Temporary kitchen and bathroom planning

Losing the kitchen or a bathroom is often the hardest part of staying home. Planning a temporary setup — a few appliances, a sink alternative, a usable bathroom on another level — keeps daily life functioning.

Storage

Work needs space, which means belongings have to go somewhere. Decide early what gets boxed, what moves to a clear room and what goes off-site, so the team is not working around your possessions.

Pets and children

Active worksites and curious children or pets are a poor mix. Plan how to keep them away from tools, materials, dust and openings, and consider whether they should be elsewhere during the most disruptive phases.

Safety boundaries and work zones

Agree clear boundaries between the live worksite and the part of the house you are living in. Respecting those zones keeps everyone safer and lets the trades work without interruption.

Communication with contractors

A short regular check-in prevents most friction. Agree how and when you will talk, who decides what, and how changes get raised — so problems surface early instead of festering.

Phasing and when moving out may be safer

Phasing work so you always keep a functioning kitchen, bathroom and sleeping area can make staying viable. But where work affects the whole house at once, or involves serious dust, structural or safety-critical activity, moving out for a period is often the safer and faster choice. Discuss this honestly with your contractor.

Living-through-renovation planning checklist

  1. 1Agree which areas are live worksites and which stay liveable.
  2. 2Plan a temporary kitchen and confirm a usable bathroom at all times.
  3. 3Decide what to box, relocate or store off-site before work starts.
  4. 4Set a plan to keep children and pets away from work zones.
  5. 5Agree quiet hours and a regular contractor check-in.
  6. 6Confirm how dust will be contained by the team doing the work.
  7. 7Identify the phases where staying may be unsafe and plan around them.
  8. 8Keep emergency contacts and a way to pause work if needed.
  9. 9Build in flexibility — disruption often lasts longer than hoped.
  10. 10Decide your threshold for moving out, in advance and in writing.

Common mistakes to avoid

  • Assuming you can keep living normally with no plan for the disruption.
  • Losing the kitchen or only bathroom with no temporary alternative ready.
  • Letting children or pets near active work areas.
  • Leaving belongings in the way of the trades.
  • Trying to do hazardous cleanup yourself instead of leaving it to professionals.
  • Refusing to move out even when the work makes the house genuinely unsafe.

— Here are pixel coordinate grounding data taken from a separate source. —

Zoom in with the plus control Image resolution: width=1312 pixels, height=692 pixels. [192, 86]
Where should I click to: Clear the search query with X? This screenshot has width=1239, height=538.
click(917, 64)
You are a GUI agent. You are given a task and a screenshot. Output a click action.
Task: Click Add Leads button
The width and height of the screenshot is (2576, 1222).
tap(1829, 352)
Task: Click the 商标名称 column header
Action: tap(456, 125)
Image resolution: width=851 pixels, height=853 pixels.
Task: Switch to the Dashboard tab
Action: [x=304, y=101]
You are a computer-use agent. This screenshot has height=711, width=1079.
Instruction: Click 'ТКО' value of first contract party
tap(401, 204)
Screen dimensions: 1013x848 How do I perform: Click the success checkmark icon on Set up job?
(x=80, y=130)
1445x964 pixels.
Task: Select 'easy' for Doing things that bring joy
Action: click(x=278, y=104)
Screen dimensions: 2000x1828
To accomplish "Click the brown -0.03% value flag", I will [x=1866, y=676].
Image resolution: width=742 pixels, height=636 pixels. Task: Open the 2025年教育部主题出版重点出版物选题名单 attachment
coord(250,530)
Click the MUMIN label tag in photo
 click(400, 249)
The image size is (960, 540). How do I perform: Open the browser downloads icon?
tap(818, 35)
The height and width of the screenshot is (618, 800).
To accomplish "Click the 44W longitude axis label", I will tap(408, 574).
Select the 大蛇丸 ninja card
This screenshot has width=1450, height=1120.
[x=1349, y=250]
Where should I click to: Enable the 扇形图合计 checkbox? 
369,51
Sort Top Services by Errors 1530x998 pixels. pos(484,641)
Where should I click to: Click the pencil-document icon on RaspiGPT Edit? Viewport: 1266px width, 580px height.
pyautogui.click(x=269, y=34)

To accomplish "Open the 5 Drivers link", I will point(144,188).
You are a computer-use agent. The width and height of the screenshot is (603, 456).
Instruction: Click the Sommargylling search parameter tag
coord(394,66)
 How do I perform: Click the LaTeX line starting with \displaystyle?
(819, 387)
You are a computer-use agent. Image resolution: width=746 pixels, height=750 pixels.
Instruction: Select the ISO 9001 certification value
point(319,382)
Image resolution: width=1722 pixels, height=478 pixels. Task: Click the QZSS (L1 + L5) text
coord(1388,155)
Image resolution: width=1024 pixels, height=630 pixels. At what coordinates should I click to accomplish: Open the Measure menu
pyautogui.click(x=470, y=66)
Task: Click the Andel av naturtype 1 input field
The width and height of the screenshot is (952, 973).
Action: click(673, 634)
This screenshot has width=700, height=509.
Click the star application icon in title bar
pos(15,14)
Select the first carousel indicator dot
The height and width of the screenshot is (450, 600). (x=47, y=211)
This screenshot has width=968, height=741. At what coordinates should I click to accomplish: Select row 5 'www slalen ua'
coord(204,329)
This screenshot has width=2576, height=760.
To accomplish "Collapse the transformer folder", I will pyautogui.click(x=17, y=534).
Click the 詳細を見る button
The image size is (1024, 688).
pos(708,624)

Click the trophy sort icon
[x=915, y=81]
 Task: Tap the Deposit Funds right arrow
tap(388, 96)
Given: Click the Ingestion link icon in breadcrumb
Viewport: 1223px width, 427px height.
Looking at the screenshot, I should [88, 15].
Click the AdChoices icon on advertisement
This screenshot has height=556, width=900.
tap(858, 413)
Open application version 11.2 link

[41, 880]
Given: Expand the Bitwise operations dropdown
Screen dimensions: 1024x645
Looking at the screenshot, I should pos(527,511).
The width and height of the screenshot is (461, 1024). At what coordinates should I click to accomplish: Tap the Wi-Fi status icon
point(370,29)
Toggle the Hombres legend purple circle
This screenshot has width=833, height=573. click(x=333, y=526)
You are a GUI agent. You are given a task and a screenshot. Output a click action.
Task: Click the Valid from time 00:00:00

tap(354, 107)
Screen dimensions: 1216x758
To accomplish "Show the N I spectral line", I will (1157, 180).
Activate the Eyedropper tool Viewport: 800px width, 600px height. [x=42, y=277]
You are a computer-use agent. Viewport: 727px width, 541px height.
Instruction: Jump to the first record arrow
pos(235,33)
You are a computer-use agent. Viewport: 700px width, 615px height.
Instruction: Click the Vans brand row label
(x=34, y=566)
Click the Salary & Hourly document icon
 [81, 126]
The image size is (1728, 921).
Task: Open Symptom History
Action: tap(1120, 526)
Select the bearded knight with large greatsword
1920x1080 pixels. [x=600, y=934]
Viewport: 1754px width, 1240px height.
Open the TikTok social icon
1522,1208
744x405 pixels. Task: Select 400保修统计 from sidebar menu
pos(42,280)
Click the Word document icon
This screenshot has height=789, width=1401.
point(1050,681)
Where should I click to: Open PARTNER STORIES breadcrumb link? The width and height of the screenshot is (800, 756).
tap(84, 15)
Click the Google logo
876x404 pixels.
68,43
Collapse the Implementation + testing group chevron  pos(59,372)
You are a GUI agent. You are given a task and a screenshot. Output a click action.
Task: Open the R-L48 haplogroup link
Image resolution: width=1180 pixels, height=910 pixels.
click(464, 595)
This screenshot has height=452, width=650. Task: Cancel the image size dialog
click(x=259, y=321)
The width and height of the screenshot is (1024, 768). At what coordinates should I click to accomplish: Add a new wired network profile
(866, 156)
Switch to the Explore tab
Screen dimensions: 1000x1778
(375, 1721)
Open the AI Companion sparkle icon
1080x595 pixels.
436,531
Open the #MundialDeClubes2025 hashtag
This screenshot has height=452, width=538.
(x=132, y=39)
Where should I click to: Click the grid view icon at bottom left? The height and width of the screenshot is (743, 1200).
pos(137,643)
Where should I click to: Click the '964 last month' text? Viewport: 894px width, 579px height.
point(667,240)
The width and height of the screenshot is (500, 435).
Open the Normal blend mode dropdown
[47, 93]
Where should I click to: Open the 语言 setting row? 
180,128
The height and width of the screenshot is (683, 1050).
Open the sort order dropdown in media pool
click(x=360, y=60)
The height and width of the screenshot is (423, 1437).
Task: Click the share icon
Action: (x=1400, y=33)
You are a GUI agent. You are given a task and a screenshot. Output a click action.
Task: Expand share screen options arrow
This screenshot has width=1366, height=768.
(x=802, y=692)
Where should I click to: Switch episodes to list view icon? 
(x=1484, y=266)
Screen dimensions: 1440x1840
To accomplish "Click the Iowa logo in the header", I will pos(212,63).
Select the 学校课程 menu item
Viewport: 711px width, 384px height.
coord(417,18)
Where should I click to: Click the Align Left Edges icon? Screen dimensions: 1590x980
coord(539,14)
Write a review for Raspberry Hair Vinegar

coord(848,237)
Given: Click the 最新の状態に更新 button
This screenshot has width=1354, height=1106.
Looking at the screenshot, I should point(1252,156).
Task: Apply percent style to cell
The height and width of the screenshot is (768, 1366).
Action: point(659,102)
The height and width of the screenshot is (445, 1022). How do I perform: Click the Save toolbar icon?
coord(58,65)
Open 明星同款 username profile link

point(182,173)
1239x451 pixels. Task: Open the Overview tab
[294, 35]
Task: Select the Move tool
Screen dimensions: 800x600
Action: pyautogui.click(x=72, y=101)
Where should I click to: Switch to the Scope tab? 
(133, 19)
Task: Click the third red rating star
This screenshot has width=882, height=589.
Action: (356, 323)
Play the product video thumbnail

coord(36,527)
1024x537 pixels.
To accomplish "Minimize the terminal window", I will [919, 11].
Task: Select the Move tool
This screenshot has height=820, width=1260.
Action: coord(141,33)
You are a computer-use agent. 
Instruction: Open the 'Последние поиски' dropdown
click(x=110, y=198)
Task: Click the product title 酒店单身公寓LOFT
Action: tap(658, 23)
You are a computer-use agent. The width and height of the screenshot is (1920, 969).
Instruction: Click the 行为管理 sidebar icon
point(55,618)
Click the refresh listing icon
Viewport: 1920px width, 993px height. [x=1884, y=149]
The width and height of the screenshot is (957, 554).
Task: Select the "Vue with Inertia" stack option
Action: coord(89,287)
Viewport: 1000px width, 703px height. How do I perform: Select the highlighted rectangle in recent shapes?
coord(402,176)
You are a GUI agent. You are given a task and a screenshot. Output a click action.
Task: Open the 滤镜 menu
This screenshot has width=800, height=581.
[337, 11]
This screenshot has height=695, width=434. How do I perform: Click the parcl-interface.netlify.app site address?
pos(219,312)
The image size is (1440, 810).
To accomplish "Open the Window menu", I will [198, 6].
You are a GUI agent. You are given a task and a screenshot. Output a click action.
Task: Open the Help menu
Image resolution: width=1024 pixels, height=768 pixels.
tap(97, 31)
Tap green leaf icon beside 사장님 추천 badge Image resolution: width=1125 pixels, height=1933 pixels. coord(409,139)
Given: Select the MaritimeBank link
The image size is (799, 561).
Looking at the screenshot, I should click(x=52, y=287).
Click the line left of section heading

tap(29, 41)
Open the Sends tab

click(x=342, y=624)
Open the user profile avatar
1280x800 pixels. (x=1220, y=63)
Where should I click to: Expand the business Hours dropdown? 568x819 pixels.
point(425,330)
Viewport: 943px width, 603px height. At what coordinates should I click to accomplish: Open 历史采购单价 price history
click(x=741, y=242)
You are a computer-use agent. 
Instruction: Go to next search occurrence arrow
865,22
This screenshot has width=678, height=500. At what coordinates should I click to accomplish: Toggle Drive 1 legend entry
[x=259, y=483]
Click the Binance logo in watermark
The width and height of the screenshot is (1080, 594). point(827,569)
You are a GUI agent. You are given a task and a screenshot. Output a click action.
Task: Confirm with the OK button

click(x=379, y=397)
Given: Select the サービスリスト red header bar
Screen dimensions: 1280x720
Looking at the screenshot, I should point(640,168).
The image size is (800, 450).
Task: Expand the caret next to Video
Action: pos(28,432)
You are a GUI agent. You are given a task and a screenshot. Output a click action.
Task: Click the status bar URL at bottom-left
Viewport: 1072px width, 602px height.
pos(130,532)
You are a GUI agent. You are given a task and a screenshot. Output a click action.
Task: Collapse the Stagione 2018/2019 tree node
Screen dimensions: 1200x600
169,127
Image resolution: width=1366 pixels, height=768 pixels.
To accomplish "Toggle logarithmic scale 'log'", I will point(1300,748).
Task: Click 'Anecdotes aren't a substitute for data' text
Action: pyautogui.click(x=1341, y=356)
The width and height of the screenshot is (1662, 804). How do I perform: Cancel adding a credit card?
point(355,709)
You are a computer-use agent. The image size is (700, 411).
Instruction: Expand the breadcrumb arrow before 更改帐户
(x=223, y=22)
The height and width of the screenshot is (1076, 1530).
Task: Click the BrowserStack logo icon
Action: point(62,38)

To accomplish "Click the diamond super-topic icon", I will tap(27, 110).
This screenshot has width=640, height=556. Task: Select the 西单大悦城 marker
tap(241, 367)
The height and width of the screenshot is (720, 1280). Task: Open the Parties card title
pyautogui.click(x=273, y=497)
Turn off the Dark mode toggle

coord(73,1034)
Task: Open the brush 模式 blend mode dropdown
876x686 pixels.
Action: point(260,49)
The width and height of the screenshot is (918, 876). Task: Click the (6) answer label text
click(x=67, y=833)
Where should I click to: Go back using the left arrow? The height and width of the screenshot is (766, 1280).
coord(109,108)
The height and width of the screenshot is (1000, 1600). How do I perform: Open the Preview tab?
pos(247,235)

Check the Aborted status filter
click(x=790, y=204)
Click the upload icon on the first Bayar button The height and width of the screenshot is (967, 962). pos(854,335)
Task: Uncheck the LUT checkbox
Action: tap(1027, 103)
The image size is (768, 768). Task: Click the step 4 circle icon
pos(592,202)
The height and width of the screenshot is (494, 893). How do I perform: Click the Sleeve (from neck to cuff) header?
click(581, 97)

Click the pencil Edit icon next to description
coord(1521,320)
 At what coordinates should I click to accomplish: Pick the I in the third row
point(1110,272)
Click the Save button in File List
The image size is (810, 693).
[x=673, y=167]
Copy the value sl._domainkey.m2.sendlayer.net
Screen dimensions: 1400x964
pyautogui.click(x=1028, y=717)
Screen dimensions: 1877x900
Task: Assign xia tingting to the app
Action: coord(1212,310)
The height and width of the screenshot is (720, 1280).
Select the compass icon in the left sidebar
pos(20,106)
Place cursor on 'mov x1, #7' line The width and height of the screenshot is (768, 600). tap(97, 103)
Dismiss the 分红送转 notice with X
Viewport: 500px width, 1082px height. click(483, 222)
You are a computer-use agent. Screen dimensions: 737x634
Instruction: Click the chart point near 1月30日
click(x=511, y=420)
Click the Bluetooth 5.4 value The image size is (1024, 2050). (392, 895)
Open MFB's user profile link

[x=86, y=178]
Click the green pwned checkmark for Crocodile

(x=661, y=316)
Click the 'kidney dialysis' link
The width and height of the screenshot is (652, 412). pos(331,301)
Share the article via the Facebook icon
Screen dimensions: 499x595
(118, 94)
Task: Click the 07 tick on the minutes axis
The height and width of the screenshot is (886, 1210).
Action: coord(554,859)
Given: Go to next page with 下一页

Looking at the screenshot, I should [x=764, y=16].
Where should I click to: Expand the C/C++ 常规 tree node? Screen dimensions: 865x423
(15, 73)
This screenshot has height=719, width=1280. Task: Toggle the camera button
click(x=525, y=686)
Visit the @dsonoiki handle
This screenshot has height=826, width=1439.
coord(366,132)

When to involve a professional

  • Your contractor should advise which phases make the house unsafe to occupy.
  • Dust containment and any hazardous-material handling must be done by qualified professionals.
  • Do not attempt remediation, structural, electrical, gas or plumbing tasks yourself.
  • If air quality, structural safety or services are compromised, treat moving out as a safety decision.
  • This page is an educational planning aid, not safety or remediation guidance.

Frequently asked questions

Questions readers ask about this topic

Can I live in my house during a renovation?

Often yes, if the work can be phased to keep a kitchen, bathroom and sleeping area usable and the worksite can be safely separated. Some projects, especially whole-house or dust-heavy ones, are safer and faster with the house empty.

How do I manage without a kitchen?

Plan a temporary setup — a few appliances, a water source and somewhere to store and prepare food — before the kitchen comes out. Knowing roughly how long it will be down helps you plan meals and routines.

When should we move out instead?

When work compromises the whole house at once, generates serious dust, or affects structure, air quality or essential services, moving out is often the safer choice. Decide your threshold in advance with your contractor.